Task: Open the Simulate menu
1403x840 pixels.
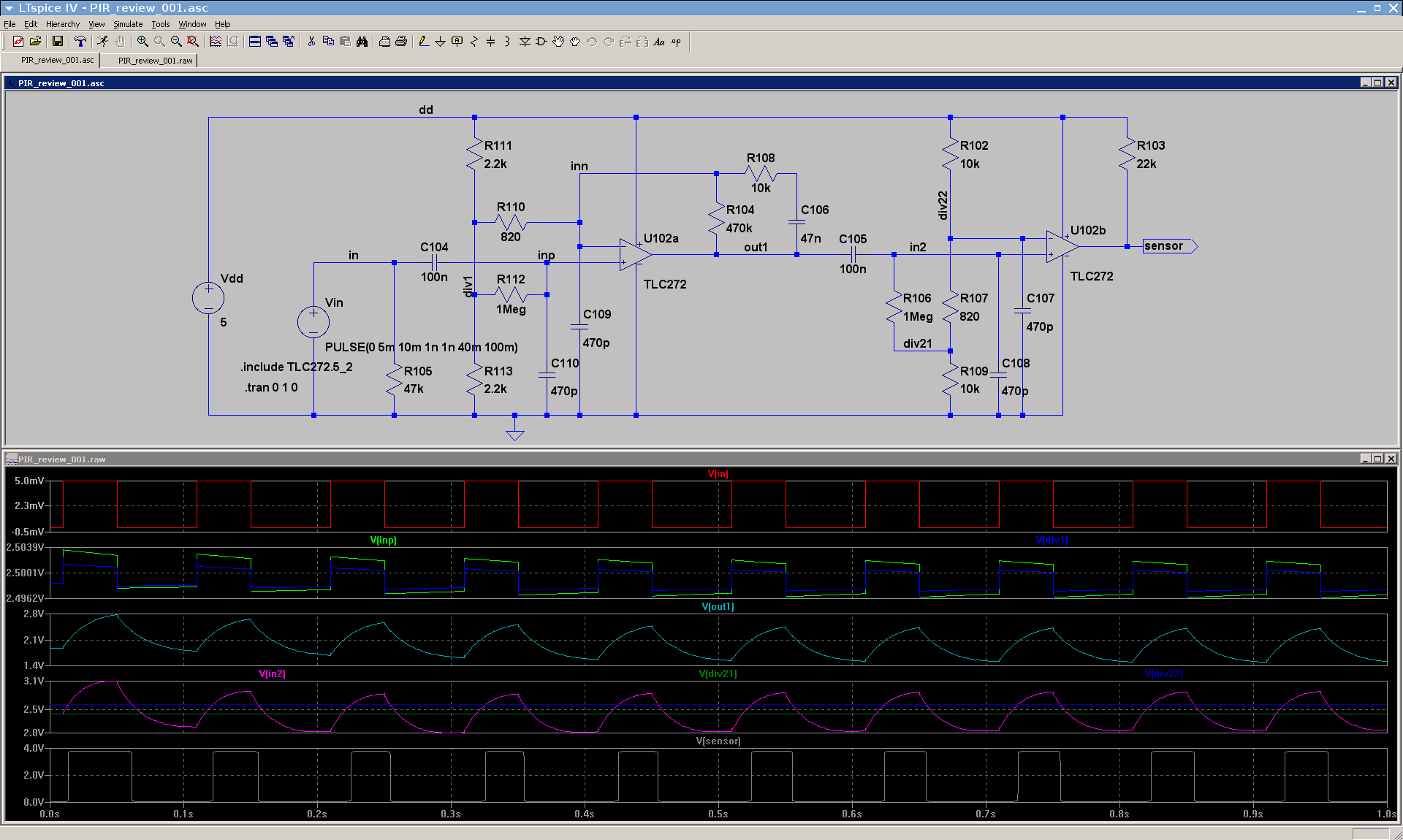Action: point(128,24)
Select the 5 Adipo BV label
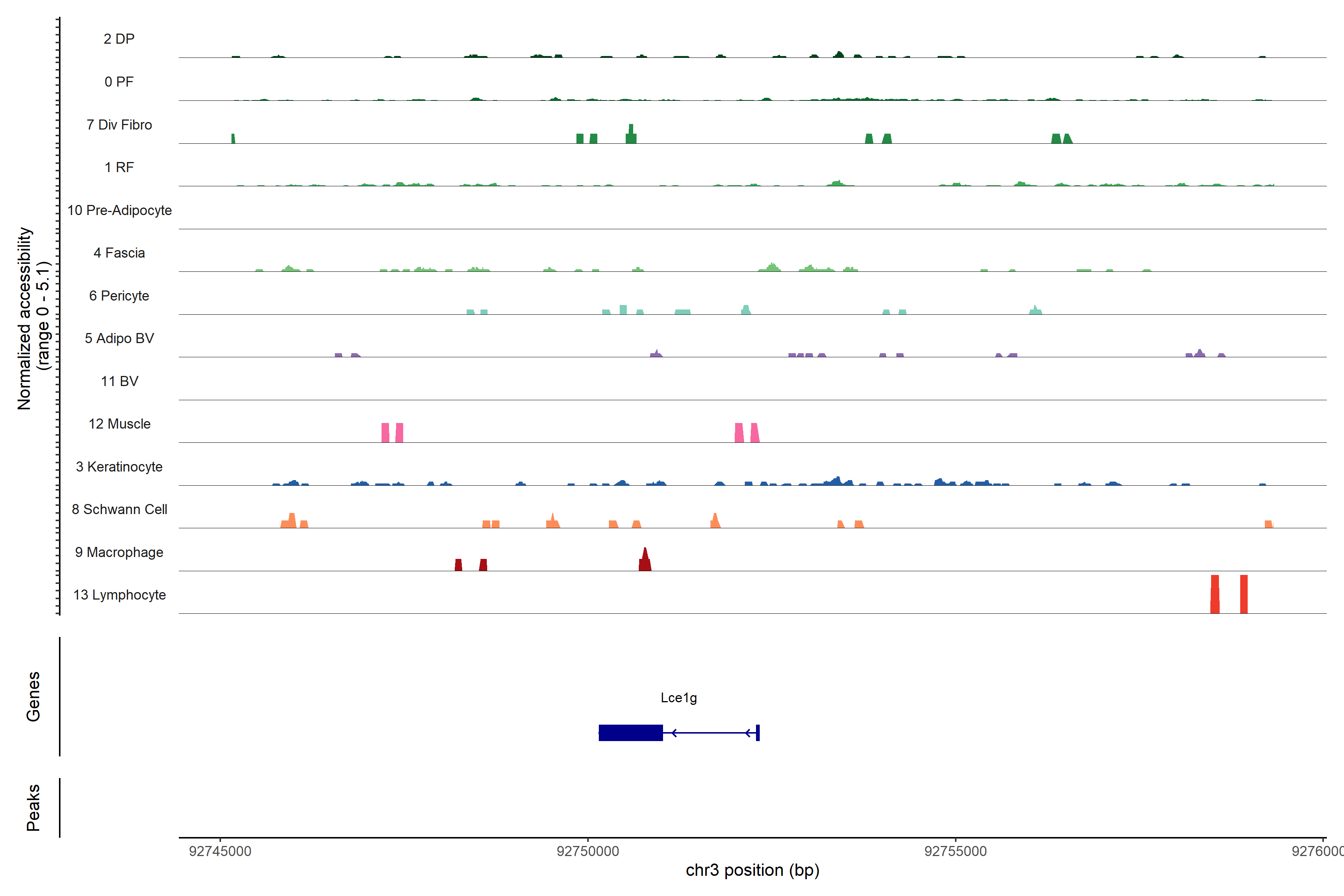The image size is (1344, 896). (119, 338)
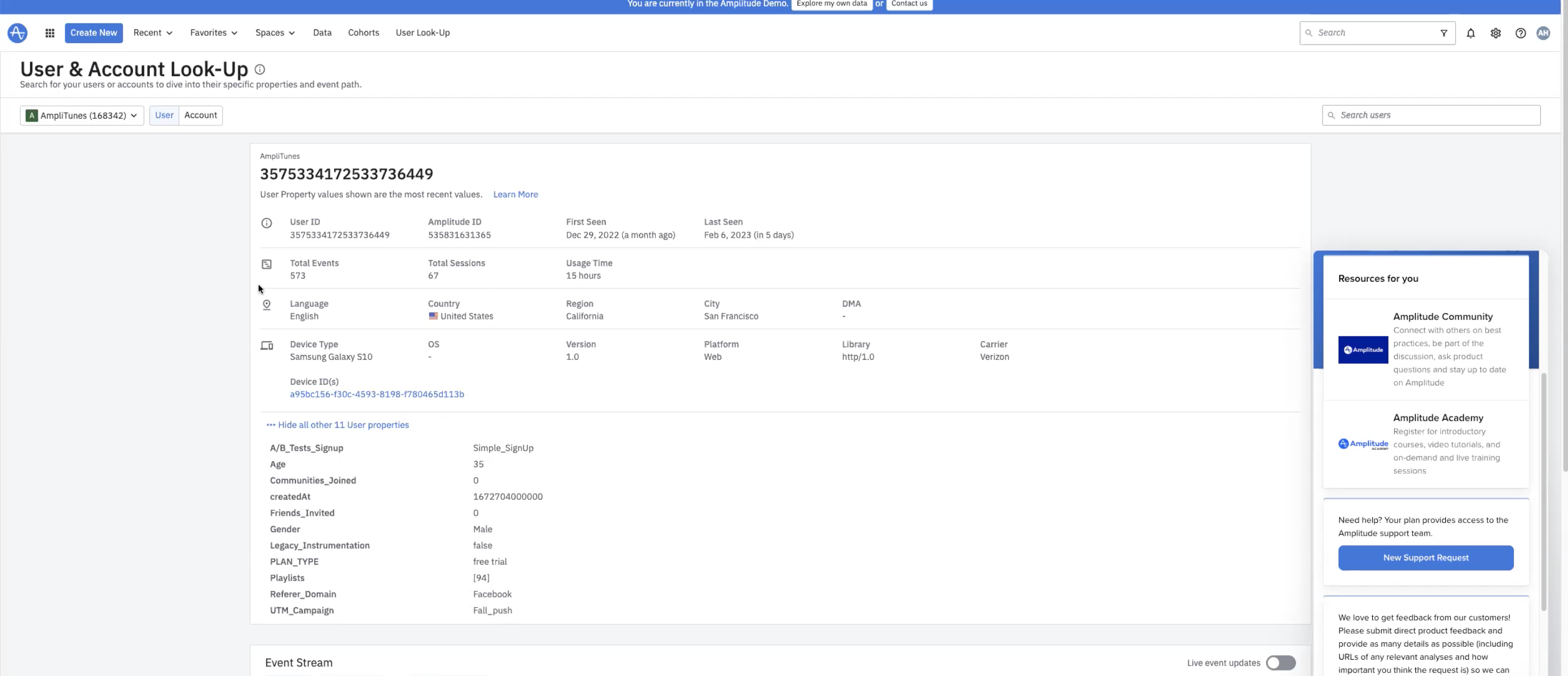The height and width of the screenshot is (676, 1568).
Task: Click the New Support Request button
Action: 1426,557
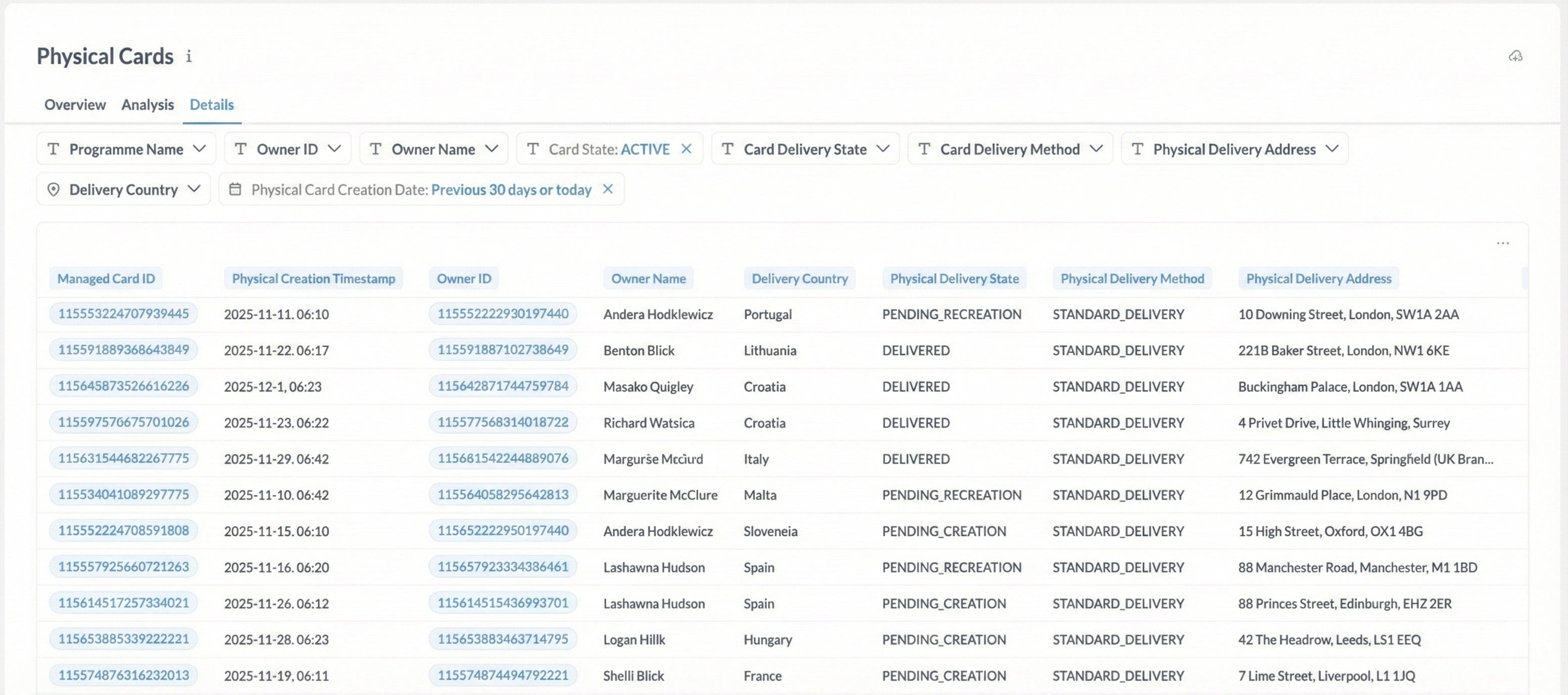Switch to the Analysis tab
This screenshot has height=695, width=1568.
(x=148, y=105)
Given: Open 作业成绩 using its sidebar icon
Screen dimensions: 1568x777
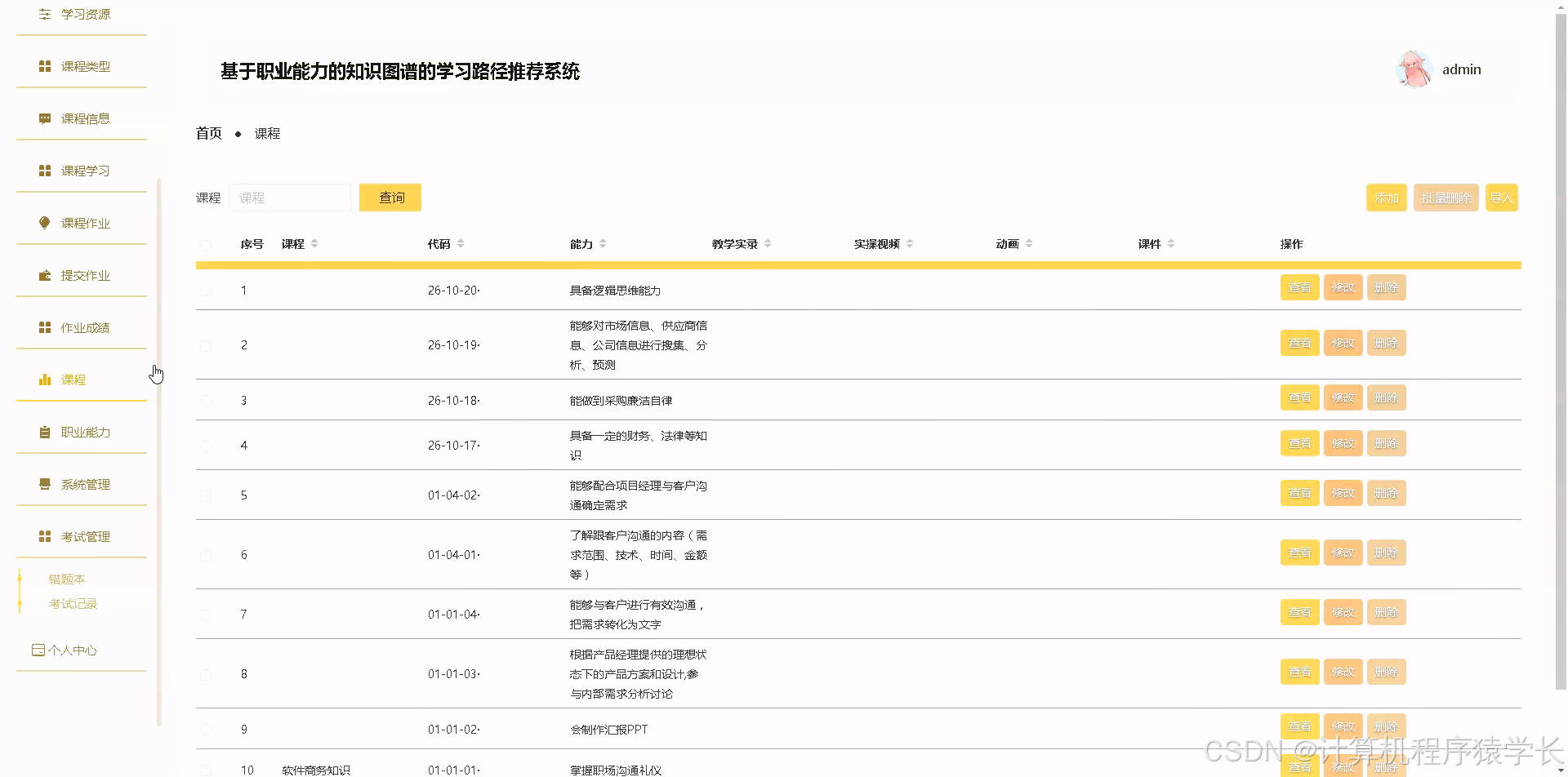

──────

◆ Task objective ◆
How many of the lines above contain "Open"? Give the number by itself.

◆ Finished exercise ◆
2